Peridynamics (PD) has recently attracted significant attentions from researchers in the field of computational mechanics because it can model complex fracture process with relative ease even for 3D dynamic fracture problems. However, the number of its applications to dynamic fracture problems of rocklike materials has been very limited. This paper presents the application of a self-devolved 2D/3D PD simulator based on mesh-free particle discretization scheme. To overcome the significant computational burden of the PD, we implemented a PD simulator with a parallelization scheme utilizing general purpose graphic processing unit (GPGPU). The developed code is verified first using some benchmark simulations. Then, by applying the code to 2D/3D dynamic fracture problems of rock-like materials assuming high loading rate such as detonation and deflagration phenomena, the applicability and future task of the developed PD simulator are demonstrated.

1 Introduction

Successful modeling of complex dynamic fracture process in rocks due to external impact loads, such as percussive hammer drilling and explosive blasting, is very important yet challenging task.
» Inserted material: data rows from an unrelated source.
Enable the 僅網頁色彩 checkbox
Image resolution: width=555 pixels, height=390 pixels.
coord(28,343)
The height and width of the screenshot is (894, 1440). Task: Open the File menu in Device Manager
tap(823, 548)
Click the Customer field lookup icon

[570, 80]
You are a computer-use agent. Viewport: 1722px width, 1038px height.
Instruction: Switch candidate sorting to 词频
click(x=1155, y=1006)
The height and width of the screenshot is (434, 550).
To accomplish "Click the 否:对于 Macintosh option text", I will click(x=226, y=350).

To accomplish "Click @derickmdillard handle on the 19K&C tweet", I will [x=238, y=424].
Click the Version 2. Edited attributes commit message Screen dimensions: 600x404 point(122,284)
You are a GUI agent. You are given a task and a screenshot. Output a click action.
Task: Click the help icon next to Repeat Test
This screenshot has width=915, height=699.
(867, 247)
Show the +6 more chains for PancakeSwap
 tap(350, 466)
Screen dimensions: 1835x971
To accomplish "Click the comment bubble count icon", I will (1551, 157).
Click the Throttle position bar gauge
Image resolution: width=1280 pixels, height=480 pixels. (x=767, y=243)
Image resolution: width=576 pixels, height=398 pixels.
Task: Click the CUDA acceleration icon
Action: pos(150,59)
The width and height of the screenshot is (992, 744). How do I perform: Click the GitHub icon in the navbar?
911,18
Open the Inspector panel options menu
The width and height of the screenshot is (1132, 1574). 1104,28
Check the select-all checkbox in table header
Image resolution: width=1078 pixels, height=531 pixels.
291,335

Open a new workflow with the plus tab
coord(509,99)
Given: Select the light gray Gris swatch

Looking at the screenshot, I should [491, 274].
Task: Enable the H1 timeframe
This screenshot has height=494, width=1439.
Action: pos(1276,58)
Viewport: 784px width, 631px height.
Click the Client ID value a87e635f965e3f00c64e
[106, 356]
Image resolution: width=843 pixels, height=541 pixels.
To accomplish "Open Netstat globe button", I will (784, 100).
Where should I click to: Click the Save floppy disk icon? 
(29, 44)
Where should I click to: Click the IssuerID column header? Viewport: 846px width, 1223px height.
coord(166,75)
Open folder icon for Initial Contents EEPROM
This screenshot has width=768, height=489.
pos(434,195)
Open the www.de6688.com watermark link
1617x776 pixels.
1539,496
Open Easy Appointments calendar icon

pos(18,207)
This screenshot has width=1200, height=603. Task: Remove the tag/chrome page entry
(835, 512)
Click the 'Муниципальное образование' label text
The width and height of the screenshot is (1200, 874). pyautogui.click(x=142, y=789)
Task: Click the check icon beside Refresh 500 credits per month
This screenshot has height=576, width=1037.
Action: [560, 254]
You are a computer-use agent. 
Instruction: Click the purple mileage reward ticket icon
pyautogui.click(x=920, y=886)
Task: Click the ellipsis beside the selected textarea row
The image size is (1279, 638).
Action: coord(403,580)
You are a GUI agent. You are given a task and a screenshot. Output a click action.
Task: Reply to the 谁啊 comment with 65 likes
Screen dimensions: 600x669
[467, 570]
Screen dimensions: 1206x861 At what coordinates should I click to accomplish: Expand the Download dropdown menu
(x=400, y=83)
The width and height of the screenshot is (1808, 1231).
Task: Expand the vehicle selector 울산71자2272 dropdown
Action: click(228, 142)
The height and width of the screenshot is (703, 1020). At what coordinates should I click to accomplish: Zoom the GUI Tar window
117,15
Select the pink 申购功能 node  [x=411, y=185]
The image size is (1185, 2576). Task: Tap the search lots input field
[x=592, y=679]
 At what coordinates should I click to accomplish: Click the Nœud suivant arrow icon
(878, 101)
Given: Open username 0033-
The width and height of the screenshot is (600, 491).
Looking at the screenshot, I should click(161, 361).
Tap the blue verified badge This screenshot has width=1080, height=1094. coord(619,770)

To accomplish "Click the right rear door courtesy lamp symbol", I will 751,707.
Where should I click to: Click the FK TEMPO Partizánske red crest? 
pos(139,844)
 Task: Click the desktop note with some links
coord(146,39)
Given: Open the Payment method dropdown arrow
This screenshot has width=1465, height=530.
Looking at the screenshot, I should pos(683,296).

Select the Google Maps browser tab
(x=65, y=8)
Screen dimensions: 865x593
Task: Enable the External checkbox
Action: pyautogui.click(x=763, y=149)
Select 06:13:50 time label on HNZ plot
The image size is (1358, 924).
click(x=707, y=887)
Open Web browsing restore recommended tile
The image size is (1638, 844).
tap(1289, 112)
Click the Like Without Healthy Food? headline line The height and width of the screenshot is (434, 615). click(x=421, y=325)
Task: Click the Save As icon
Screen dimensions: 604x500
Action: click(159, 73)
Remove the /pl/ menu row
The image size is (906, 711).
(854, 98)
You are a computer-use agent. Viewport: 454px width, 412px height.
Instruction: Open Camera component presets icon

In many existing computational mechanics approaches based on such as finite element method (FEM) including eXtended FEM, the target governing equation includes the spacial derivative of stress tensor and this causes the crack tip singularity of strain/stress. Silling (Silling, 2000,) developed the peridynamics (PD) as a new paradigm of continuum mechanics based on non-local theory. The spacial derivative of stress tensor is replaced by integration of force (state) in the PD which is characterized by length-scale parameter "horizon" and the crack is a part of the solution and not a part of the problem. Furthermore, no representation of the crack topology is needed. This feature makes the PD theory ideal for handling the problems with complex fracture process with relative ease. In fact, crack initiation/propagation/branching/coalescence even for 3D dynamics fracture problems can be easily modeled in the PD. At present, there have been three types of peridynamics formulations developed, namely, the bond-based PD (BB-PD), ordinary state-based PD (OSB-PD) and non-ordinary state-based PD (NOSB-PD). However, the PD is still a relatively new theory and the number of its applications to rock dynamics problems has been very limited.